ELEIÇÕES DE 2014. REGISTRO DE CANDIDATURA. VICE-GOVERNADOR. DESINCOMPATIBILIZAÇÃO. SÓCIO. EMPRESA DE 'RÁDIO E TELEVISÃO. ALEGAÇÃO .DE AUSÊNCIA DE AFASTAMENTO DE FATO. PROVA. INSUFICIÊNCIA. AFASTAMENTO DE DIREITO. COMPROVADO. REGISTRO MANTIDO.

[...] O candidato comprovou a sua desincompatibilização de direito, por meio da apresentação de cópia da ata da reunião dos sócios da empresa, na qual comunicou o' seu afastamento das suas funções, em razão do interesse de concorrer a cargo eletivo nas Eleições de 2014. O ônus de demonstrar que não houve o afastamento de fato da condução da empresa é dos impugnantes, e as provas, contraditórias e parciais, apresentadas nesta ação, não são suficientes para demonstrar; além de dúvida razoável, a prática de atos de gestão pelo candidato.

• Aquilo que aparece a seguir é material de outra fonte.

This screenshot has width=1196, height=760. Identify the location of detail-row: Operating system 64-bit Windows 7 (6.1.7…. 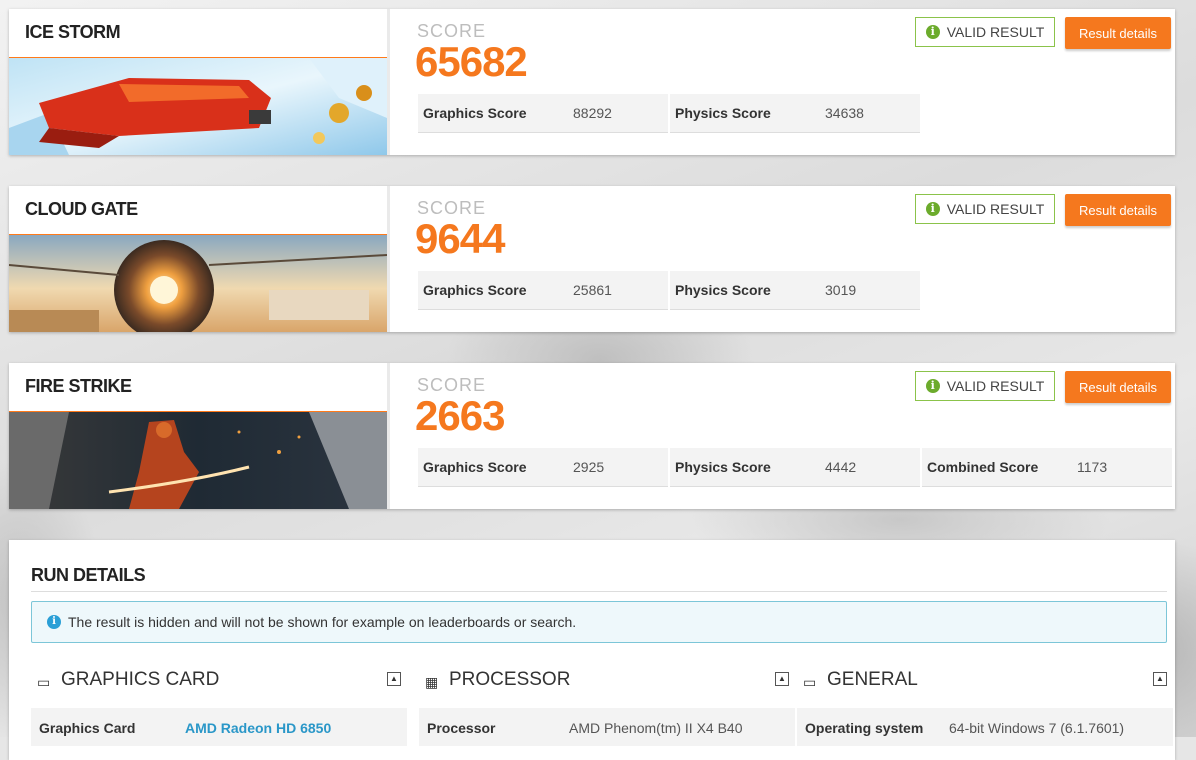
(985, 727).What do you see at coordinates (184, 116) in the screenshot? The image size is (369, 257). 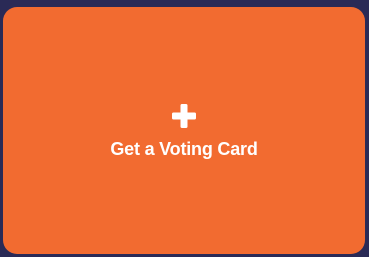 I see `plus-icon` at bounding box center [184, 116].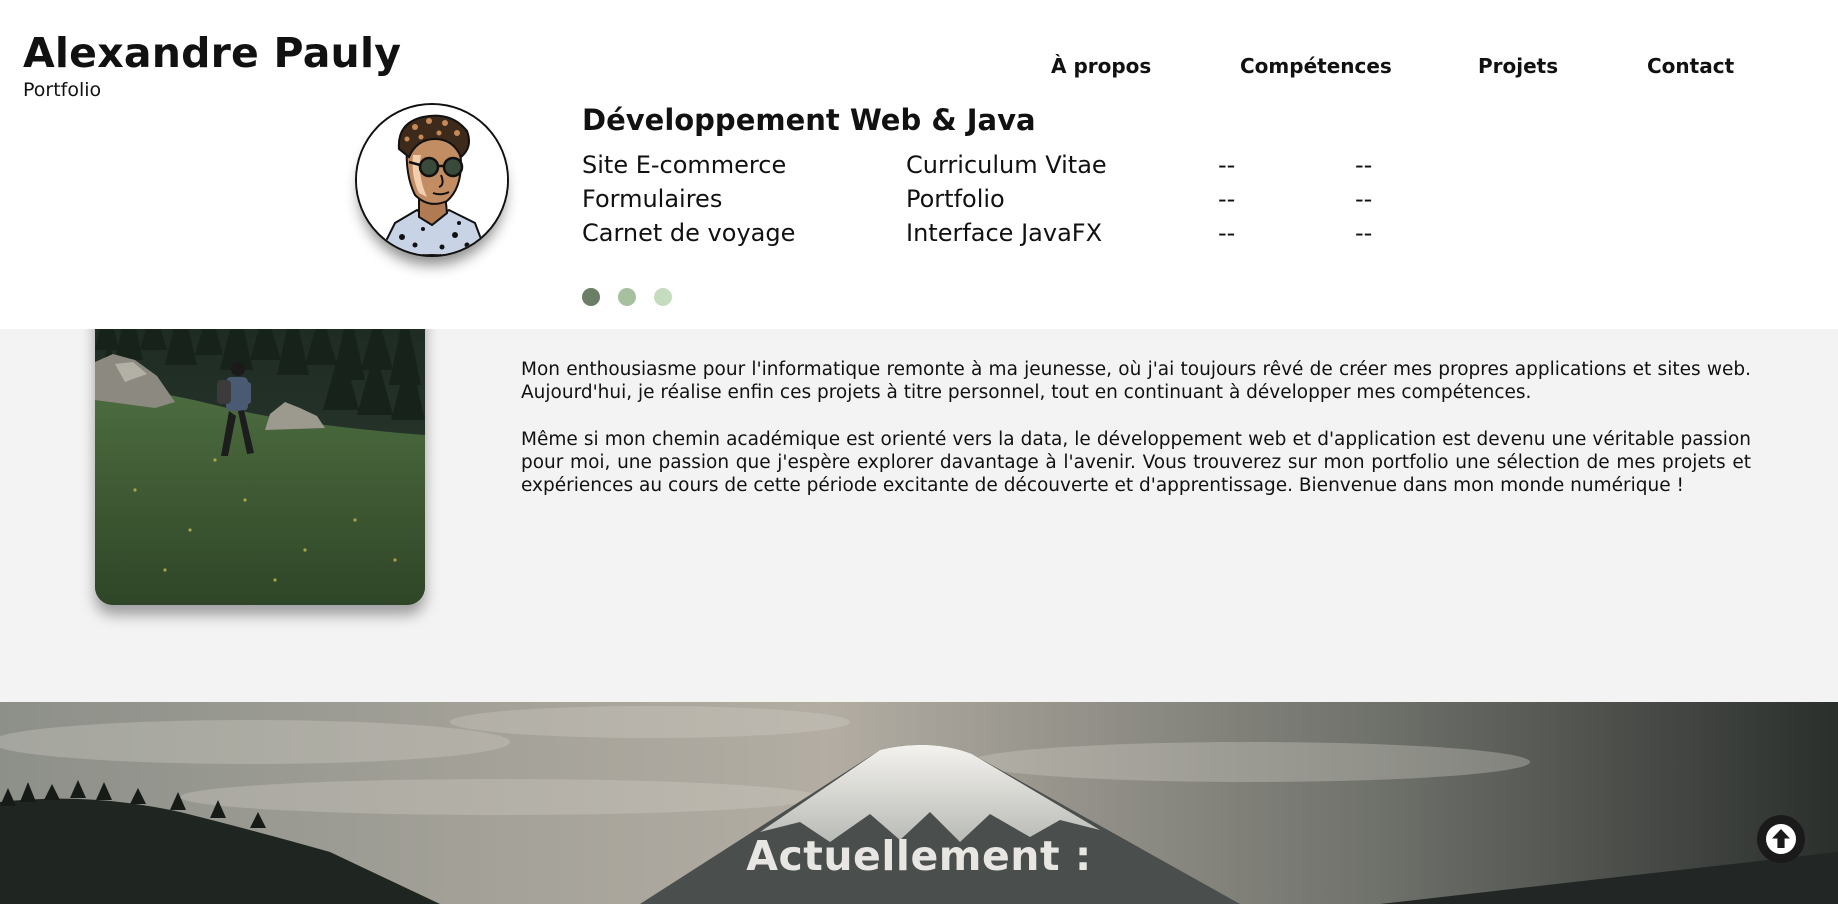  I want to click on dropdown-title: Développement Web & Java, so click(809, 120).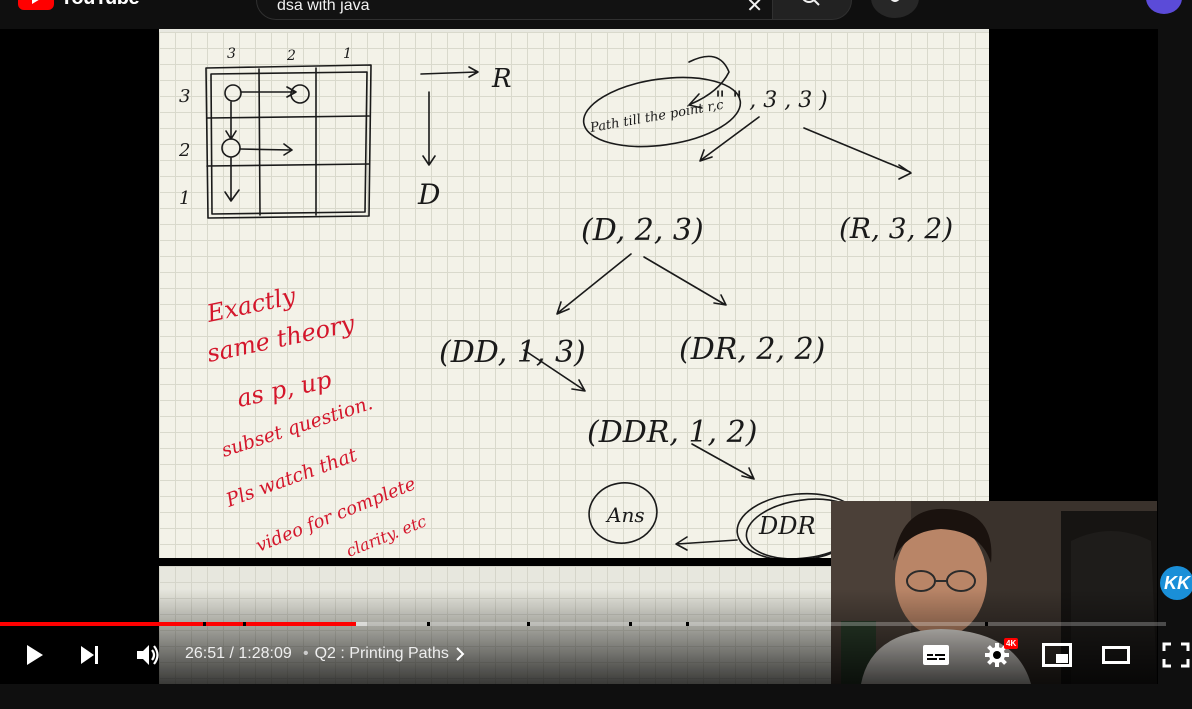 This screenshot has width=1192, height=709. Describe the element at coordinates (460, 654) in the screenshot. I see `chevron-right-icon` at that location. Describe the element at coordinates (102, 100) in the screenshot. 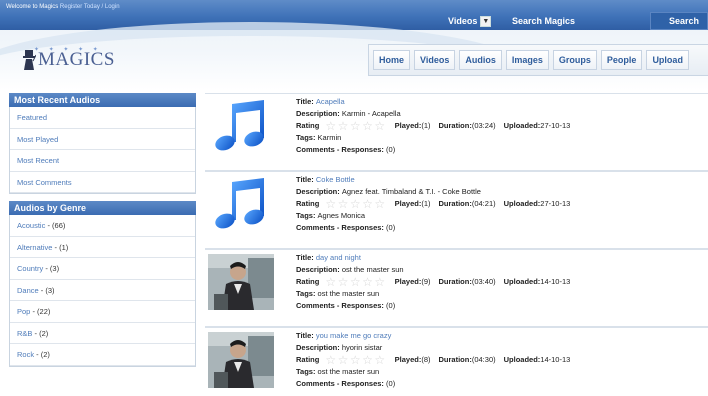

I see `most-recent-audios-heading: Most Recent Audios` at that location.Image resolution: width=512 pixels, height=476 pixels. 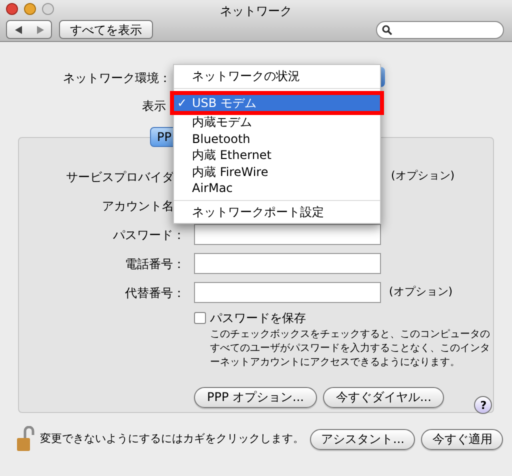 What do you see at coordinates (30, 9) in the screenshot?
I see `minimize-icon` at bounding box center [30, 9].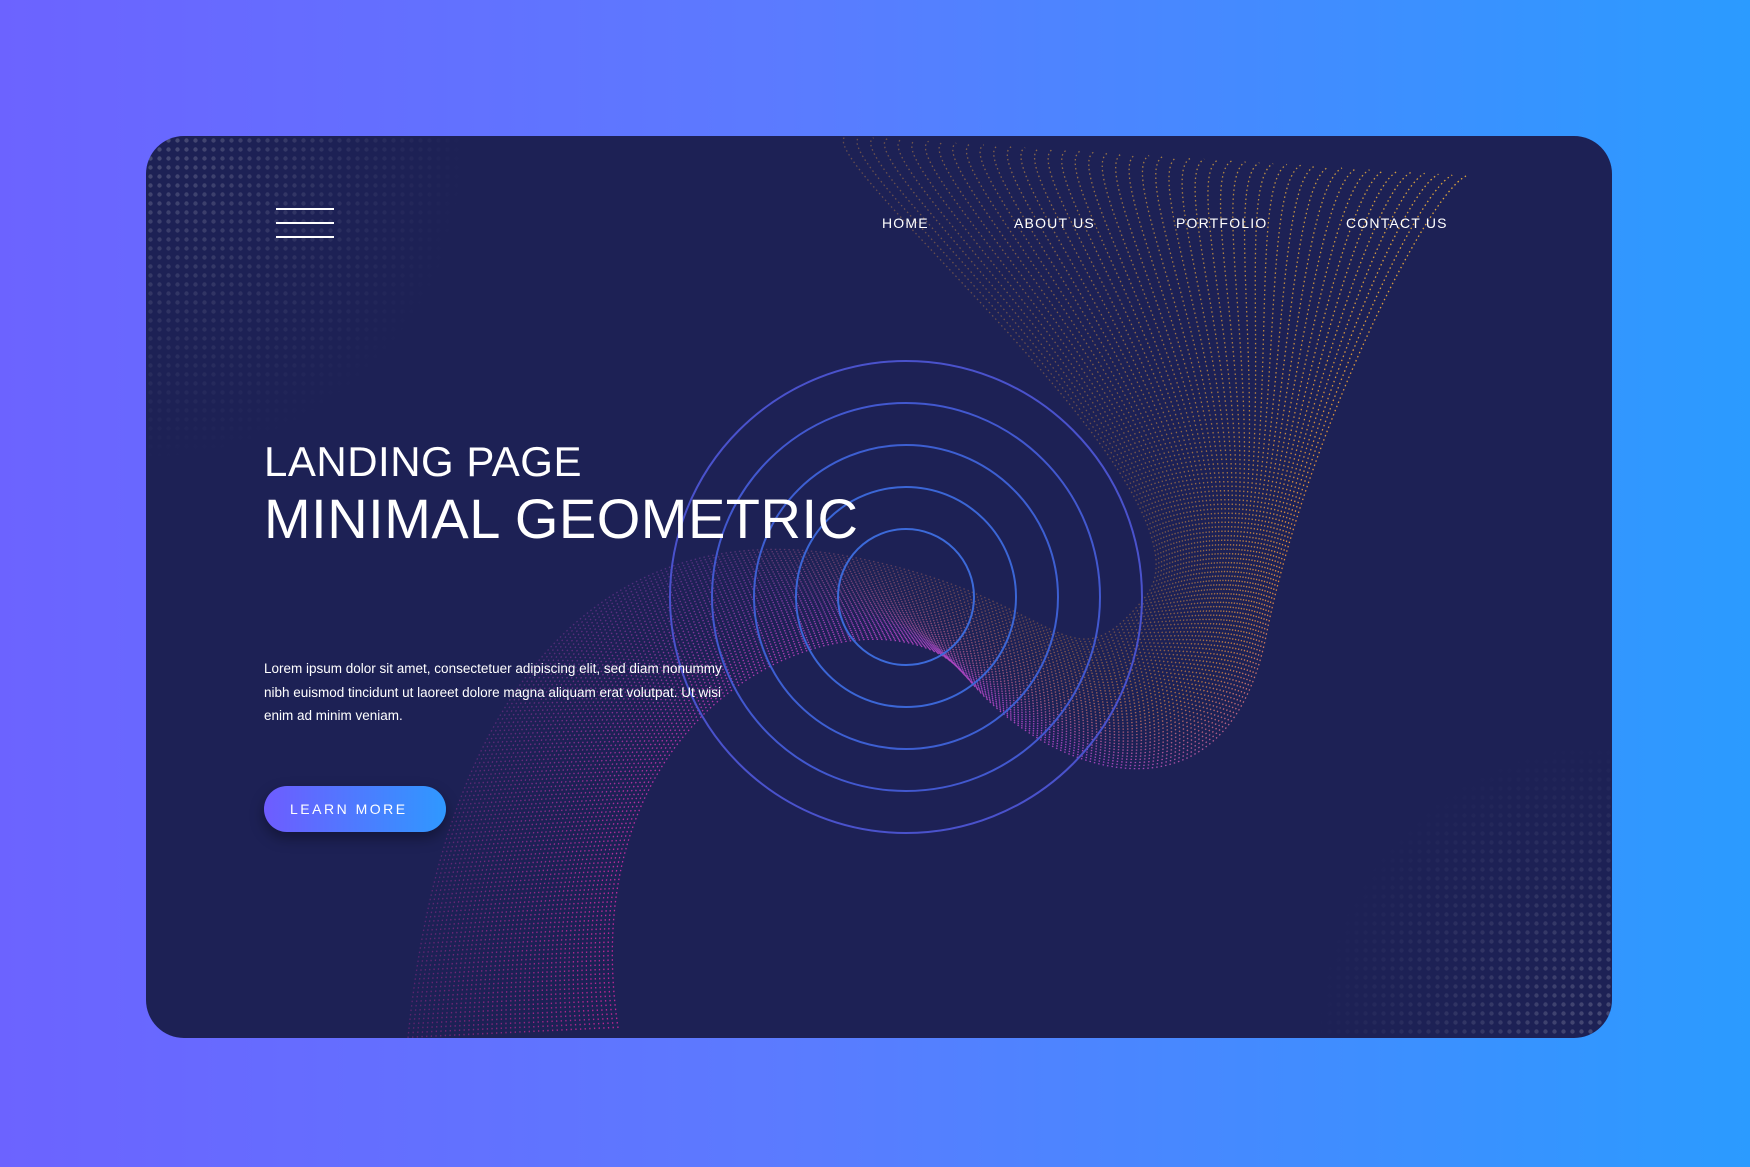 This screenshot has height=1167, width=1750. Describe the element at coordinates (1222, 223) in the screenshot. I see `nav-item-portfolio: PORTFOLIO` at that location.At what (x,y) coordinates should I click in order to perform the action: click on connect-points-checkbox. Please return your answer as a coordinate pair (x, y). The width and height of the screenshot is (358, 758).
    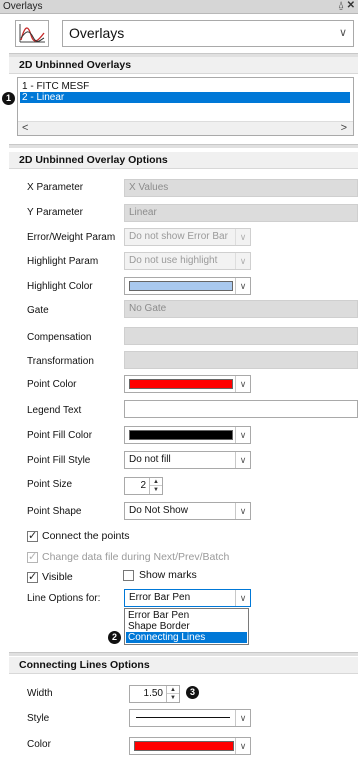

(TSE; REspe 287-70/SE, Rel. Min. Henrique Neves, PSESS em 12.09.2014)


 

Ainda na linha da jurisprudência do TSE, as causas de inelegibilidade devem ser interpretadas restritivamente, evitando-se a criação de restrição de direitos políticos sob fundamentos frágeis e inseguros, com ofensa à dogmática de proteção dos direitos fundamentais (Agravo Regimental Em Recurso Especial Eleitoral n. 28641/MG, Relator: Min. Tarcisio Vieira De Carvalho Neto, DJE n. 157, data 15.8.2017).

Assim, o recorrido atendeu à necessidade de desincompatibilização formal no tempo oportuno, inexistindo provas de ausência de afastamento fático ou material das atribuições do cargo público, razão pela qual não merece reforma a sentença recorrida.

 

ANTE O EXPOSTO, VOTO pelo desprovimento do recurso.